And even in the church, we are not immune.  

Maybe you have felt the sting of a careless comment from a fellow Christian. Maybe you’ve been hurt by someone dismissing your deepest convictions. Maybe you’ve been on the receiving end of gossip, criticism, or betrayal in the very place you expected to find grace.  

It is tempting to walk away. To cancel, cut off, or quietly disappear.  

But the gospel calls us deeper. Not to tolerate abuse or deny justice- but to refuse to let resentment have the final word. To take the risk of forgiveness, however small, trusting that God can multiply even a mustard seed of faith into a tree of life.

The second half of our passage, about servants doing their duty, can sound harsh. But I think Jesus’ point is that forgiveness isn’t extra credit for Christians. It’s simply what it means to follow him.  

Not because God is a harsh master demanding obedience, but because forgiveness is the only way the community survives.  

If we want to keep walking together as the body of Christ, forgiveness cannot be optional. It is the ordinary everyday work of discipleship. 

I’ll be honest with you: forgiveness is not something I have mastered. In fact, I am still very much learning. Some of you know that my last call ended in a painful way. There were moments of deep disappointment and broken trust with my co-senior pastors. For a while, I carried a lot of resentment about that. I thought if I held onto it, maybe it would give me the energy I needed to start over in a new call. But really, it only served to weigh me down.  
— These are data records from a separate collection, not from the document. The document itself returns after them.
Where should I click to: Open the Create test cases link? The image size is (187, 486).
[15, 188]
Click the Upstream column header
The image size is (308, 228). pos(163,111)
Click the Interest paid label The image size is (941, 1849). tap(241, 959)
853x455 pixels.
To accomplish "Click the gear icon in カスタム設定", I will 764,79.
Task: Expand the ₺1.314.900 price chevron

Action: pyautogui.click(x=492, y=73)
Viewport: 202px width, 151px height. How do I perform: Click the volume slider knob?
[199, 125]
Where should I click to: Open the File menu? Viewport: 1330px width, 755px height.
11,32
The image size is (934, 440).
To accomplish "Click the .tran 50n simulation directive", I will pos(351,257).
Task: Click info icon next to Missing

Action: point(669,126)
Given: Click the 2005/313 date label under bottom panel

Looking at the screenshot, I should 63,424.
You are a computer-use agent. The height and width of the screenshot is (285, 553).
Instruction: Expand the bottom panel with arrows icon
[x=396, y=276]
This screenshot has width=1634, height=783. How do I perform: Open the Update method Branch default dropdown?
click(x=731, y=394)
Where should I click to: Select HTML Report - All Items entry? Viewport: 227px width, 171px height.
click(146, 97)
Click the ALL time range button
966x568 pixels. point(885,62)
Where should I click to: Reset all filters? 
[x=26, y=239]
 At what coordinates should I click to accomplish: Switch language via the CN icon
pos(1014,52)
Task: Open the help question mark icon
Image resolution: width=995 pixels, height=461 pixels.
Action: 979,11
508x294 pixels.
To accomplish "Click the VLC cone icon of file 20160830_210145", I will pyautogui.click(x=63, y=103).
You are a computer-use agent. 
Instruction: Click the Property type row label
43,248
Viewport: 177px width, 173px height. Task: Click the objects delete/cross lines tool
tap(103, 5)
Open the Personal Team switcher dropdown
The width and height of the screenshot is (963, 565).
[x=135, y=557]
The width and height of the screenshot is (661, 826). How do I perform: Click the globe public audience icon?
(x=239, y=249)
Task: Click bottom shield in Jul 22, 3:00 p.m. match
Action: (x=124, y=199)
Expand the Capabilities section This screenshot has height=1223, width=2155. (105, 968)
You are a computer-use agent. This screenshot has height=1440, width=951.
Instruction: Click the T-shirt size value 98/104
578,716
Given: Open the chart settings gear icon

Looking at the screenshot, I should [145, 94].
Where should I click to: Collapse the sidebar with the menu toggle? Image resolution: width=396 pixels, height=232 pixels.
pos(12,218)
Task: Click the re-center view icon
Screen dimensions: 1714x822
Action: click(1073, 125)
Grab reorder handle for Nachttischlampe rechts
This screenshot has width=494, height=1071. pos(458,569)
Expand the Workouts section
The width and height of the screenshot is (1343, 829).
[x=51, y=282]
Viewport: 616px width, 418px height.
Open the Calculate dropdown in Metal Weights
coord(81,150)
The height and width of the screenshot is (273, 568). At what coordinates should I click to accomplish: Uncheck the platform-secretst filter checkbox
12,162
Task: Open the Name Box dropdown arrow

These days, I’ve started the process of forgiving them. And I’ll tell you- it’s not quick and it’s not clean. When I saw them at the Presbytery meeting last Thursday, I could literally feel my heart race and my palms sweat. Forgiveness doesn’t erase the hurt or pretend it never happened. But it does open a door for me to walk through without carrying the weight of resentment into a new season of ministry.  

That’s why I believe Jesus when he says even mustard-seed faith is enough. Because forgiveness doesn’t begin with us being ready or strong. It begins with God giving us just enough faith to face our former colleagues at Presbyery meetings. Because we trust God will be with us in the discomfort.  

Maybe you know what I mean. Maybe you’ve been carrying something for years- a wound, a betrayal, a bitterness you can’t shake.  

What if today is the day you take the first step? Not the final step, but the first? What if you trusted that God has already given you enough faith to begin?  

Even the tiniest seed of faith is enough to begin the word of forgiveness. And when we forgive- when we release resentment, when we choose to love these people- we are not just being “nice.” We are participating in the very redemption of the world.  

So who in your life do you need to forgive? What resentment do you need to release? What mustard-seed step can you take today? 

Don’t wait for more faith. Don’t wait for the other person to repent. Don’t wait for the wound to stop hurting.  

Begin. 

Because God has already given you enough. 

Thanks be to God.  

In Jesus’ name, 

Amen.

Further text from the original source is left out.